Wednesday, June 4, 2014

Supply Chain News: Jeff Bezos Puts Hard Numbers Behind Plans for Kiva Systems Robots at Amazon

10,000 or More to be in Its Fulfillment Centers by End of Year, Up Strongly from 1300 or So Currently

 SCDigest Editorial Staff

Earlier this year, coming out of the MODEX show in Atlanta, SCDigest exclusively reported that a senior manager at the Kiva Systems group said Amazon would not be selling its bright orange, AGV-like robots to any other companies for the next couple of years at minimum (see Amazon will not Make Kiva Systems Available to General Market for at Least Two Years.)

That decision, the manager said, came after a recent review of the situation within the company. The bottom line was that meeting Amazon's own internal needs would basically consume Kiva's production and especially deployment capacities, leaving no room for servicing any other external customers. 

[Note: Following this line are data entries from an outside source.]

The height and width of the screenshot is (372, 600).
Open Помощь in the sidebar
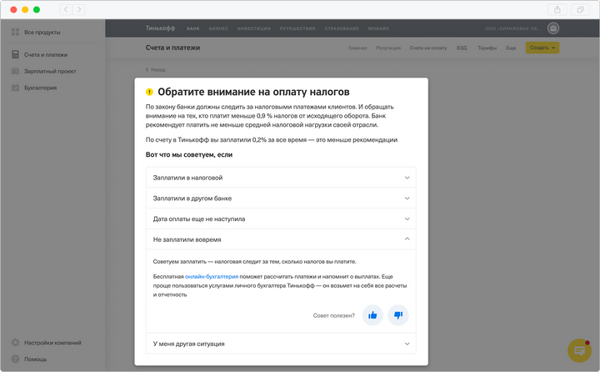coord(35,359)
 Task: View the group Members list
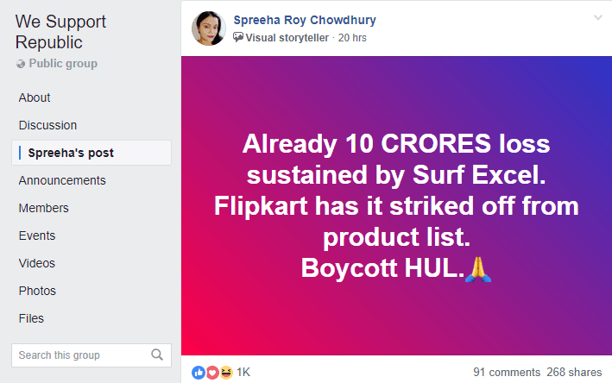[x=43, y=208]
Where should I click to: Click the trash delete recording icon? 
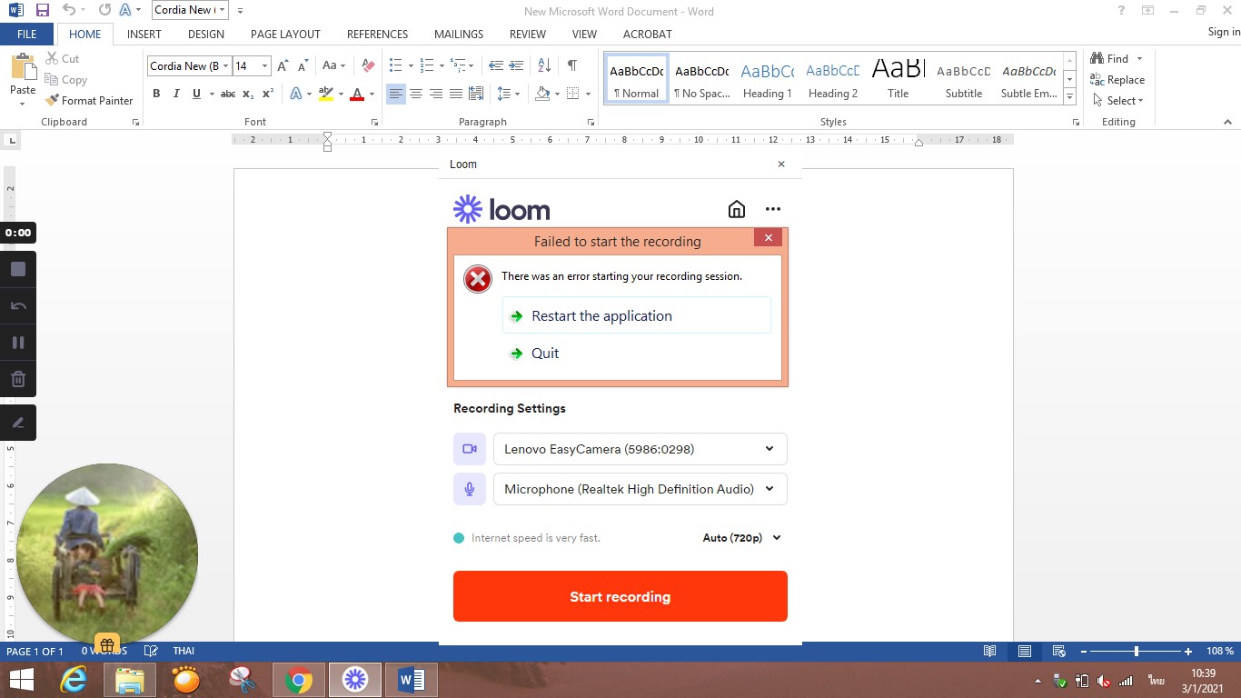click(x=18, y=379)
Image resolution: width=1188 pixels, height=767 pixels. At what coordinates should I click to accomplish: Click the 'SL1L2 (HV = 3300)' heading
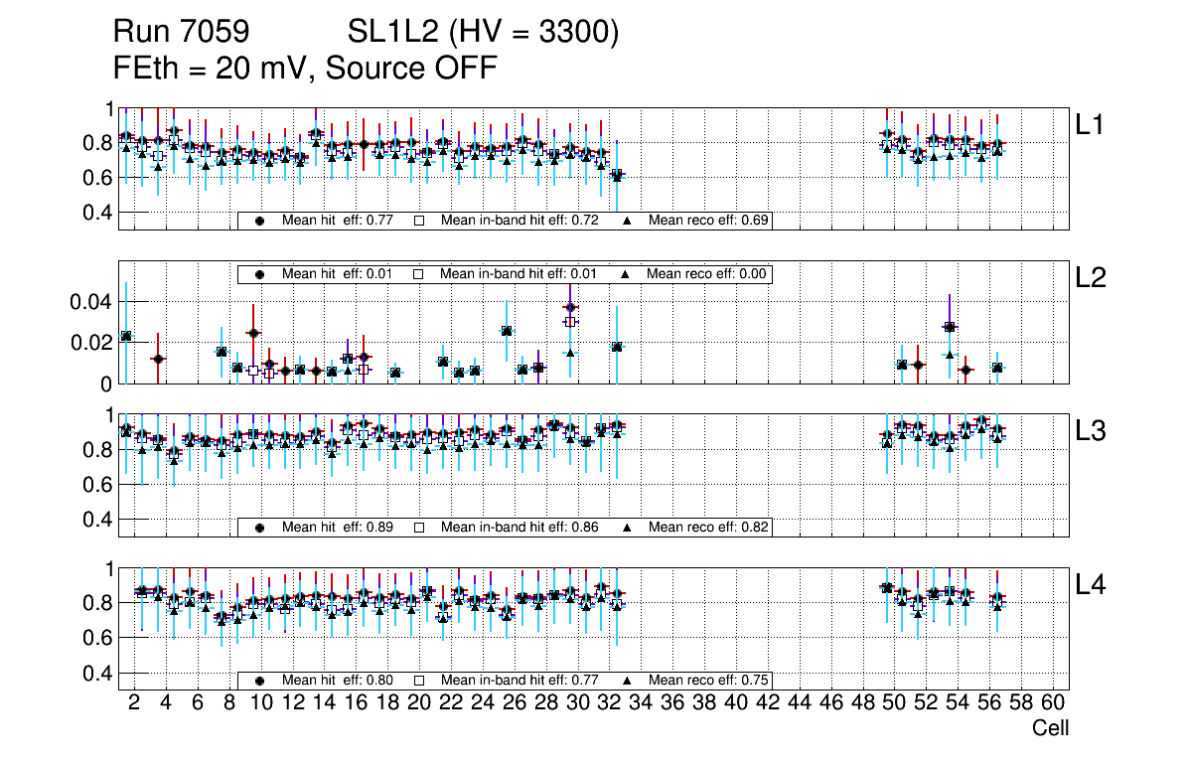pyautogui.click(x=483, y=33)
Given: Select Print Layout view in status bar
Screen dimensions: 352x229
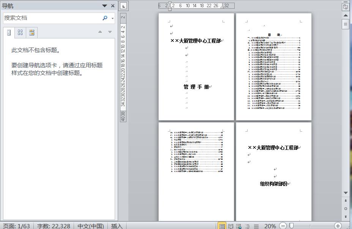Looking at the screenshot, I should click(222, 226).
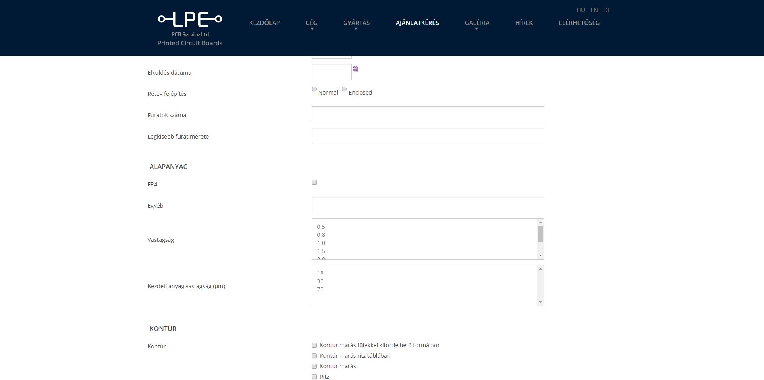The width and height of the screenshot is (764, 380).
Task: Open the GALÉRIA dropdown menu
Action: pos(477,23)
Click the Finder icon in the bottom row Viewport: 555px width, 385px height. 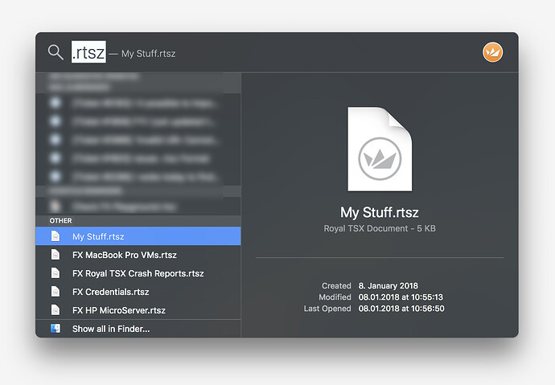tap(56, 329)
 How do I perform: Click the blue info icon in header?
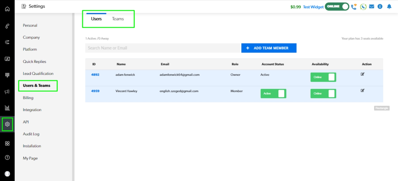[380, 6]
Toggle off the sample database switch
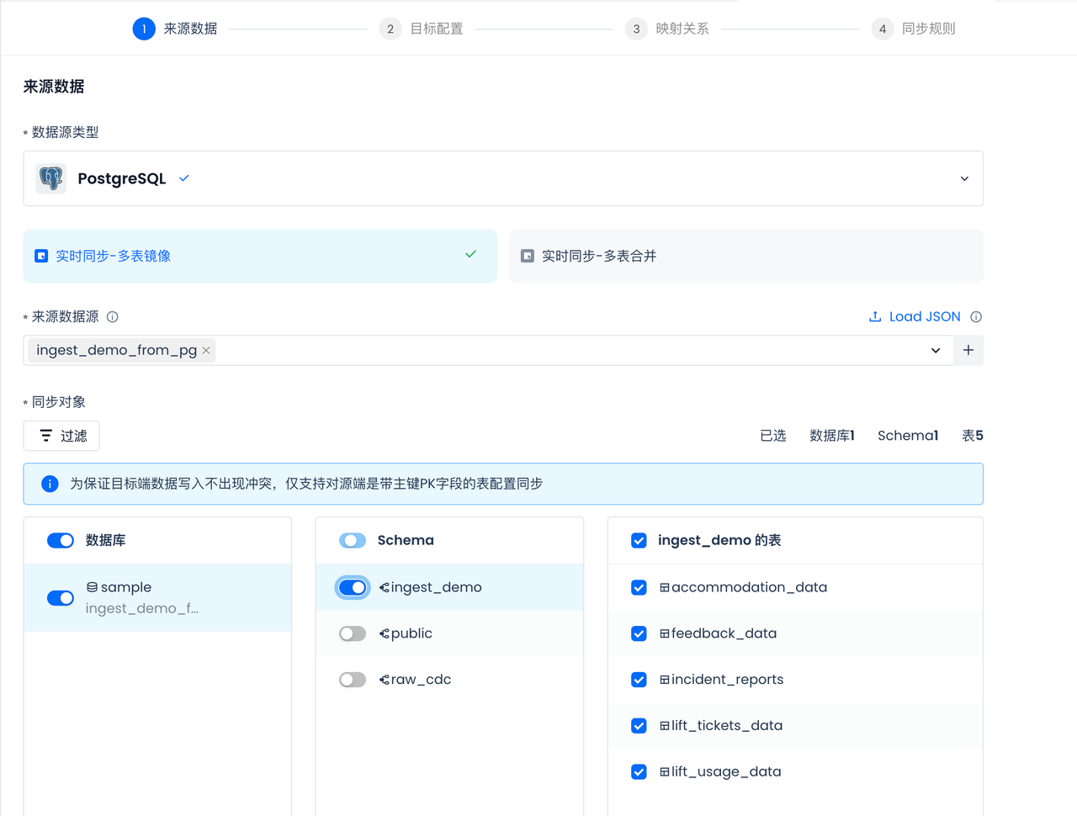Screen dimensions: 1077x816 [61, 598]
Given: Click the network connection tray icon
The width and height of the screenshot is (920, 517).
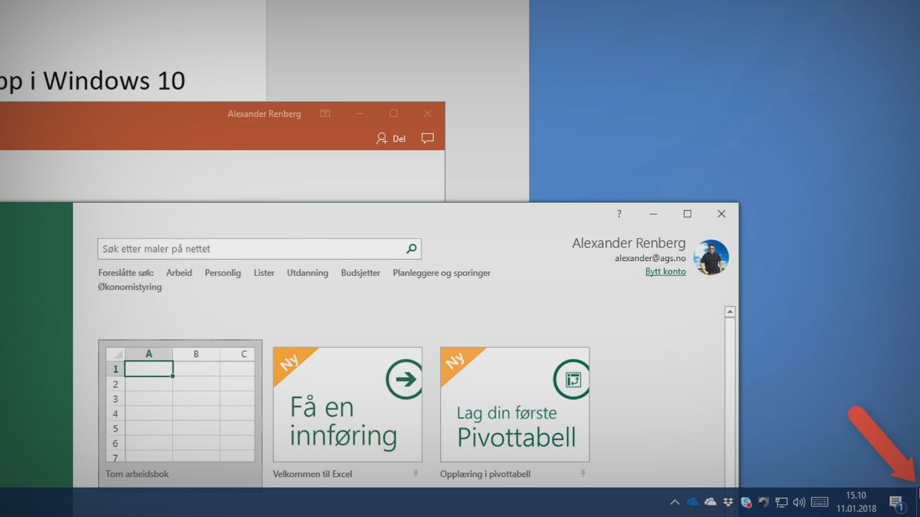Looking at the screenshot, I should pos(782,502).
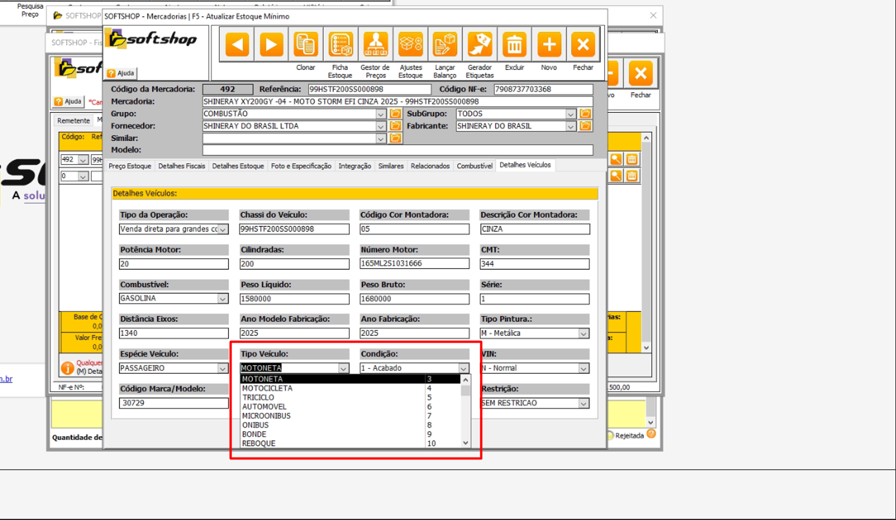Click the Chassi do Veículo input field
Image resolution: width=896 pixels, height=520 pixels.
(294, 229)
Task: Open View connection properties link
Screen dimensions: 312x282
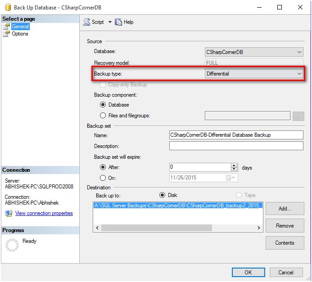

Amazon laid out a whopping $775 million to acquire Kiva in early 2012. Kiva was the developer of an automated picking system, in which orange robots would deliver goods to workers in pick cells, from which they would select individual items to put into cartons or totes, often in efulfillment operations.

In a sense, Kiva's solution can be said to have ushered in the "goods to picker" thinking that is manifesting itself in many ways in materials handling applications, especially but not exclusively for efulfillment.

While the system can be deployed modularly, if it is taken to the full extent, with hundreds of Kiva robots moving around a DC, the very nature of traditional fulfillment operations is dramatically transformed.

The move by Amazon to acquire a supply chain technology vendor was unusual, and led to speculation as to what the real drivers of the move were. Did Amazon, for example, want to keep the technology out of the hands of competitors such as Walmart.com?

In general, Amazon has been very quiet about its intentions for Kiva, with the manager's comments in March to SCDigest being one of the first communications from the company on the topic.

Now, Amazon founder and CEO Jeff Bezos has let a little more information out about its Kiva strategy.

At a recent meeting with investors, Bezos said that by the end of the year, Amazon will have deployed some 10,000 of the Kiva machines - up about 8-fold from the 1300 or so now in Amazon fulfillment centers. At the meeting, Bezos said there about 1000 Kiva robots currently deployed, but last October, the company said it had 1,382 robots in three fulfillment centers.

That would be a truly amazing ramp up - and makes it clear why you won't be seeing new Kiva robots in any other company's DCs any time soon. Kiva will likely be hard pressed just to keep up with Amazon's requirements, and that situation also makes it impossible for competitors to get any Kiva machines at the same time.
The manager in March told SCDigest that at that time at least, the effort with Kiva was only going in to new Amazon fulfillment centers in the US. So, none of the expected demand then was to retrofit existing fulfillment centers - which would involve taking down tons of racking and cause quite a disruption to existing operations - or yet for international FCs, whether new or existing.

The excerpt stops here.